Manifesto

What follows is the community charter of GeneratedArt — the set of commitments every artist, collector, curator, and steward agrees to when they take part. We update it in the open, on GitHub, with every change signed off by the curator team.

1. The artwork is the code.

A generative work is not the rendered image — it is the program that produces it from a hash. We mint the program, archive the program, and we consider the program the canonical artwork. Renders are merely one consequence of running it.

2. Determinism is not optional.

Every project ships through a validator that runs it twice with the same hash and rejects the merge if a single pixel differs. If your work needs randomness, seed it from the on-chain hash. Never Math.random().

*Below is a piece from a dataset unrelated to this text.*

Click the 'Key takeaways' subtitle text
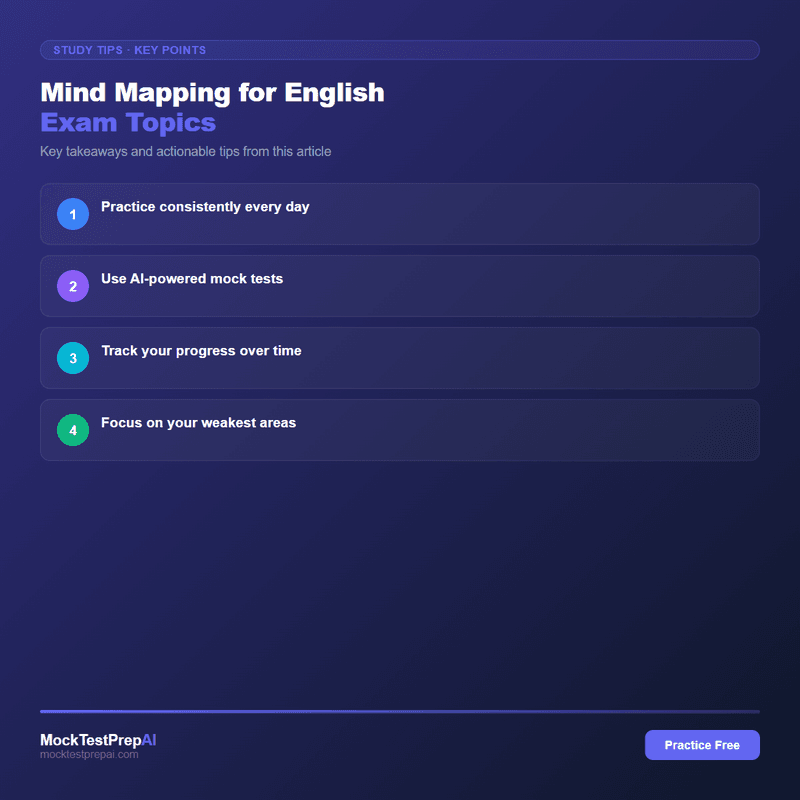 pyautogui.click(x=185, y=151)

3. Open source by default.

Every project lives in a public repository under the GeneratedArt GitHub organisation. Licenses are the artist's choice, but the source must be readable, forkable, and pinned to IPFS.

4. The chain is the registry, not the renderer.

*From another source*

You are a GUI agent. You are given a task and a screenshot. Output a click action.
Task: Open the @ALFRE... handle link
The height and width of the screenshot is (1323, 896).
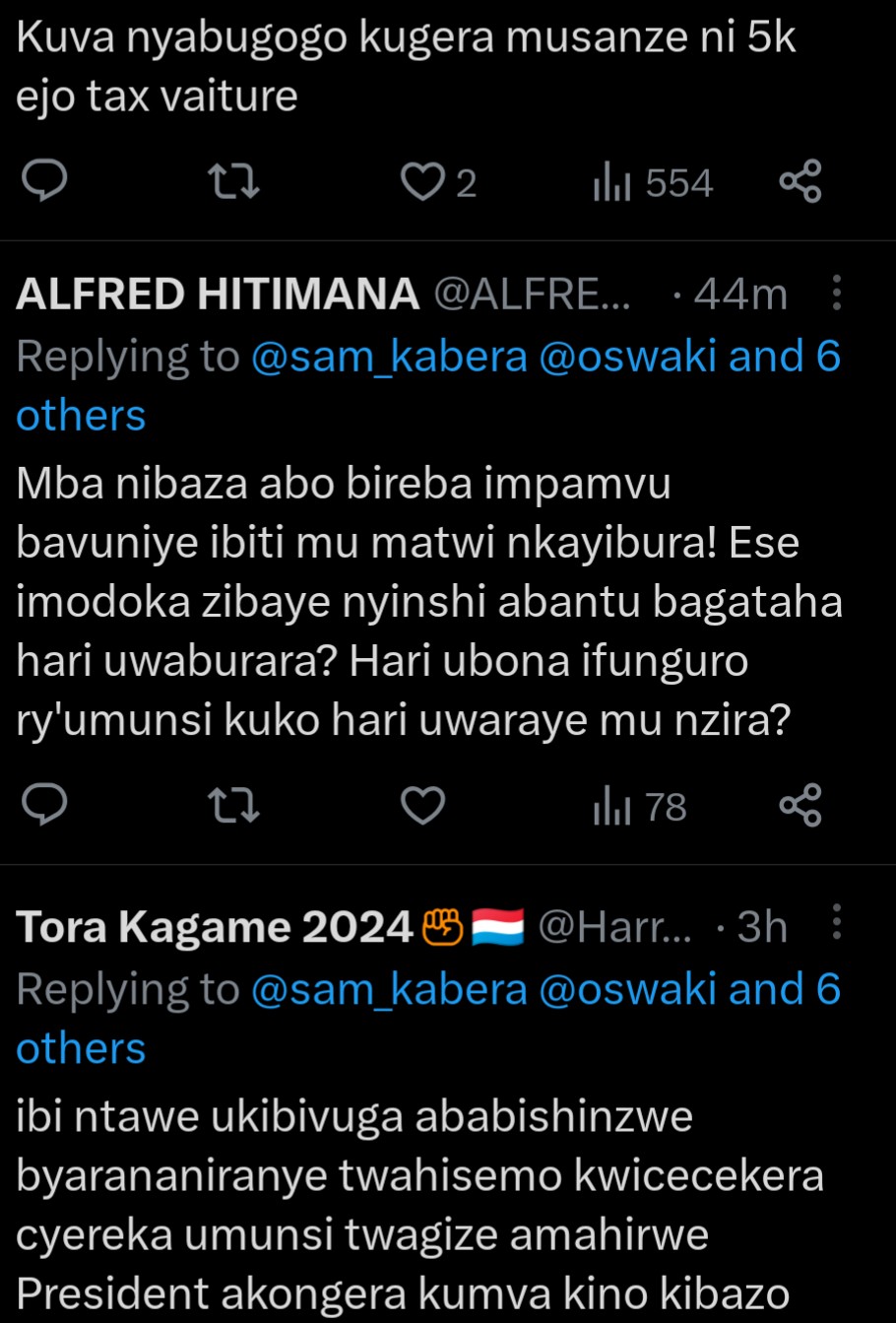tap(533, 295)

Tokens are ERC-721. The on-chain record is small: hash, bundle CID, metadata CID, royalty splits. Rendering happens client-side from that record, so the work survives the disappearance of any one server, including ours.

5. Royalties are enforced where they can be.

Primary sales settle to a 70 / 25 / 5 split between artist, gallery, and platform commons. Secondary royalties are set per project via EIP-2981, paid through an on-chain splitter contract — no off-chain bookkeeping.

6. Curation is human.

Artist applications and project releases are reviewed by a rotating curator group. We use GitHub issues and pull requests as the audit trail — no private Discord channels, no DMs.

7. The physical world matters.

Our Geneva gallery is the working bridge between the chain and the street. Selected drops are exhibited in person and shipped as ePaper dongles. Holding the digital token entitles the collector to claim the physical artefact.

8. We answer to the holders.

Steward keys are multi-sig. Treasury is public. Governance proposals ship as pull requests. If the platform goes off course, the holders take the contracts, the bundles, and the gallery archive — all of it survives without us.